→ REQUIRED WORK: Write out the records again, exactly. Nothing may be dropped.
┌──
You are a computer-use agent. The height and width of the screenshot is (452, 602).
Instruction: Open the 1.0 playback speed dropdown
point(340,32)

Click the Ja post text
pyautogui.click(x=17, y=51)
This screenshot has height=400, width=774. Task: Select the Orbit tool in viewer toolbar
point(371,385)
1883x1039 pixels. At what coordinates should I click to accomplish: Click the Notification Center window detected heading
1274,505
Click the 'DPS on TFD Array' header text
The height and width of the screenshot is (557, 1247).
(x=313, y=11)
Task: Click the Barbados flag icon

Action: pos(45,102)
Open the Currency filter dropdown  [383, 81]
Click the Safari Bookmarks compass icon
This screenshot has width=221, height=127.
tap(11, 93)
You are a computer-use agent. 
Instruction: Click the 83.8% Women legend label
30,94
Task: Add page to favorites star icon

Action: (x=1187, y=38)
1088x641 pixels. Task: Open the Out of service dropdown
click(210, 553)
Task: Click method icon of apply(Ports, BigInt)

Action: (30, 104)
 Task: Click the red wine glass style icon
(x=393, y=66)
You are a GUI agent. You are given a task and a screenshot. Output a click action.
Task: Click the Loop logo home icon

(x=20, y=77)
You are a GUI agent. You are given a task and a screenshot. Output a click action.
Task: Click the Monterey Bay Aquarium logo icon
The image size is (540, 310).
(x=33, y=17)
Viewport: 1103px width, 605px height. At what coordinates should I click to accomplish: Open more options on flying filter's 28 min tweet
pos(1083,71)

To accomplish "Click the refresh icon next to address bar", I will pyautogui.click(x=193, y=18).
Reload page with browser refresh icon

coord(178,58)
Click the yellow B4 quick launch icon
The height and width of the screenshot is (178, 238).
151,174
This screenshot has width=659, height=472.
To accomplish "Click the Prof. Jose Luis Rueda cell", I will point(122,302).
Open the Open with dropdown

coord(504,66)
└──
→ SOLVED EXERCISE:
You are a computer-use agent. The height and width of the screenshot is (452, 602).
Instruction: Open the 1.0 playback speed dropdown
point(340,32)

Click the Ja post text
pyautogui.click(x=17, y=51)
This screenshot has height=400, width=774. Task: Select the Orbit tool in viewer toolbar
point(371,385)
1883x1039 pixels. At what coordinates should I click to accomplish: Click the Notification Center window detected heading
1274,505
Click the 'DPS on TFD Array' header text
The height and width of the screenshot is (557, 1247).
(x=313, y=11)
Task: Click the Barbados flag icon

Action: pos(45,102)
Open the Currency filter dropdown  [383, 81]
Click the Safari Bookmarks compass icon
This screenshot has width=221, height=127.
tap(11, 93)
You are a computer-use agent. 
Instruction: Click the 83.8% Women legend label
30,94
Task: Add page to favorites star icon

Action: (x=1187, y=38)
1088x641 pixels. Task: Open the Out of service dropdown
click(210, 553)
Task: Click method icon of apply(Ports, BigInt)

Action: (30, 104)
 Task: Click the red wine glass style icon
(x=393, y=66)
You are a GUI agent. You are given a task and a screenshot. Output a click action.
Task: Click the Loop logo home icon

(x=20, y=77)
You are a GUI agent. You are given a task and a screenshot. Output a click action.
Task: Click the Monterey Bay Aquarium logo icon
The image size is (540, 310).
(x=33, y=17)
Viewport: 1103px width, 605px height. At what coordinates should I click to accomplish: Open more options on flying filter's 28 min tweet
pos(1083,71)

To accomplish "Click the refresh icon next to address bar", I will pyautogui.click(x=193, y=18).
Reload page with browser refresh icon

coord(178,58)
Click the yellow B4 quick launch icon
The height and width of the screenshot is (178, 238).
151,174
This screenshot has width=659, height=472.
To accomplish "Click the Prof. Jose Luis Rueda cell", I will point(122,302).
Open the Open with dropdown

coord(504,66)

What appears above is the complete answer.